Background and purpose: Children with cerebral palsy (CP) often are faced with difficulty in walking. The purpose of this experiment was to determine the effects of functional electrical stimulation (FES) applied to the gastrocnemius-soleus muscle complex on the ability to produce appropriately timed force and reduce stiffness (elastic property of the body) and on stride length and stride frequency during walking.

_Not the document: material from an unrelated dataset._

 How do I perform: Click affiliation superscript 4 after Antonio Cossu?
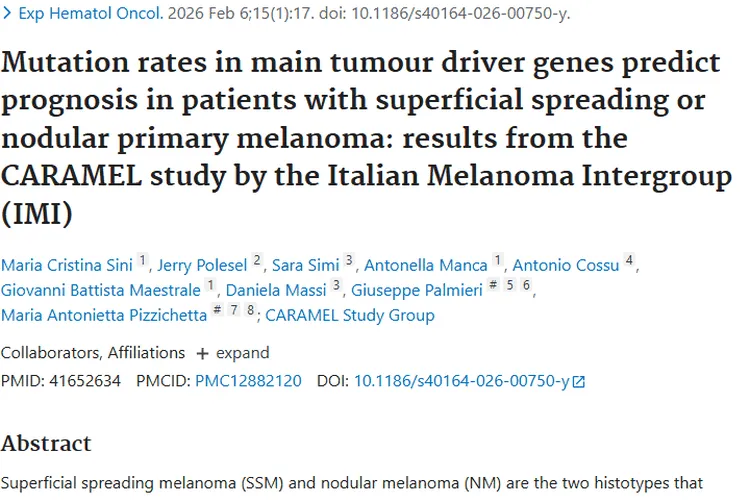[629, 261]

Subjects and methods: Thirteen children with spastic CP (including 4 children who were dropped from the study due to their inability to cooperate) and 6 children who were developing typically participated in the study. A crossover study design was implemented. The children with spastic CP were randomly assigned to either a group that received FES for 15 trials followed by no FES for 15 trials or a group that received no FES for 15 trials followed by FES for 15 trials. The children who were having typical development walked without FES. Kinematic data were collected for the children with CP in each walking condition and for the children who were developing typically. Impulse (force-producing ability) and stiffness were estimated from an escapement-driven pendulum and spring system model of human walking. Stride length and stride frequency also were measured. To compare between walking conditions and between the children with CP and the children who were developing typically, dimensional analysis and speed normalization procedures were used.

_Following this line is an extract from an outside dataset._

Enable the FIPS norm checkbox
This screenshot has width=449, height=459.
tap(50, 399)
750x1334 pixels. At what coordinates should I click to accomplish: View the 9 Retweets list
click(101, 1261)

Results: Nonparametric statistics showed that there was no significant difference between the children with CP in the no-FES condition and the children who were developing typically on speed-normalized dimensionless impulse. In contrast, the children with CP in the FES condition had a significantly higher median value than the children who were developing typically. The FES significantly increased speed-normalized dimensionless impulse from 10.02 to 16.32 when comparing walking conditions for the children with CP. No significant differences were found between walking conditions for stiffness, stride length, and stride frequency.
Discussion and conclusion: The results suggest that FES is effective in increasing impulse during walking but not in decreasing stiffness. The effect on increasing impulse does not result in more typical spatiotemporal gait parameters.